ASSIGNMENT:
The reply must consist of the lines from the first line of the records through the line containing "Screen dimensions: 998x822", copied exactly, with every picture omitted.

Stored records
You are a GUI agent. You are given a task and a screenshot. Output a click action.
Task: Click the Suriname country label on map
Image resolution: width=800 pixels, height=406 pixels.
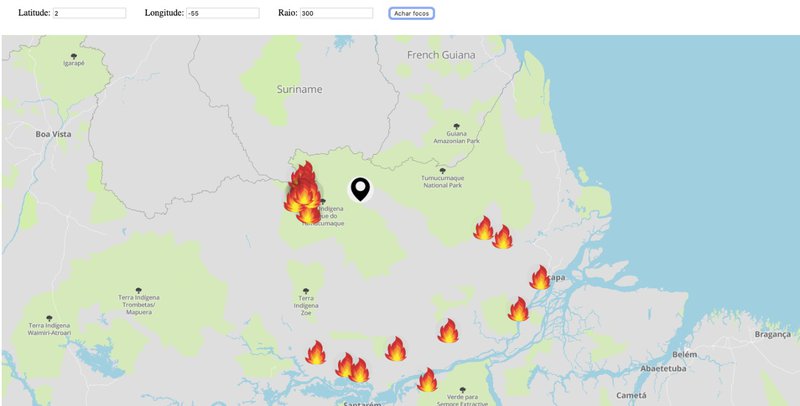pyautogui.click(x=300, y=89)
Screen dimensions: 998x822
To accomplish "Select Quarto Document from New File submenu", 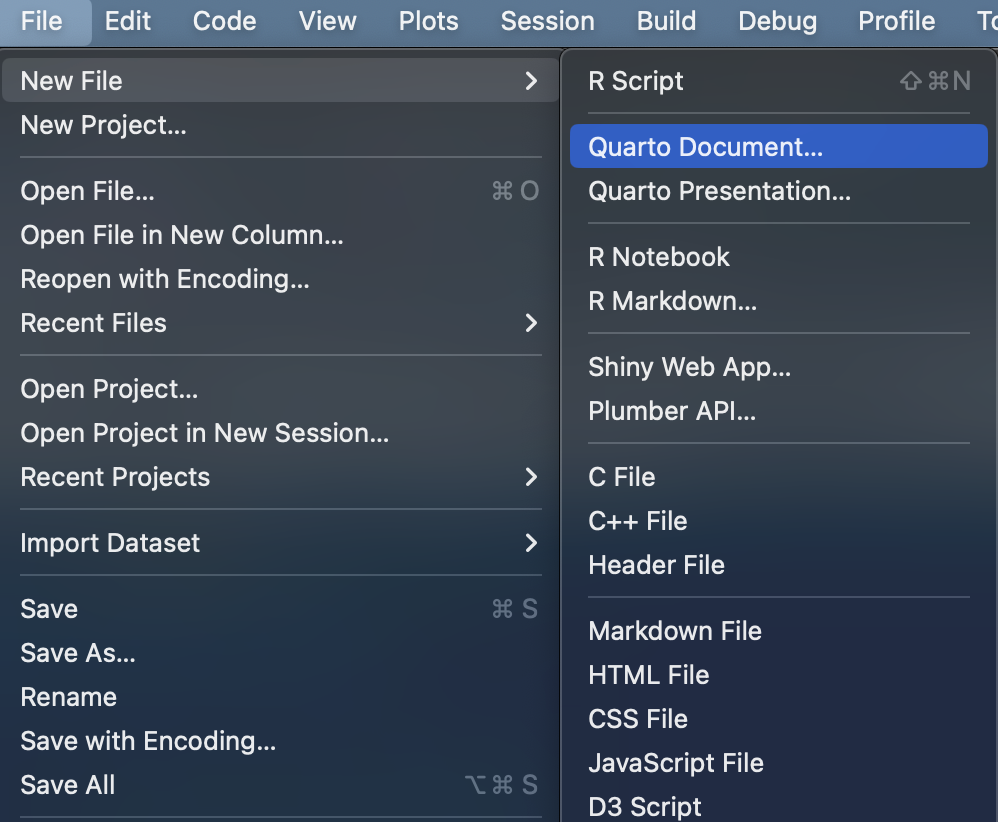I will coord(705,147).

RESPONSE AREA:
You are a GUI agent. You are given a task and a screenshot. Output a click action.
Task: Click the Suriname country label on map
Image resolution: width=800 pixels, height=406 pixels.
pyautogui.click(x=300, y=89)
Screen dimensions: 998x822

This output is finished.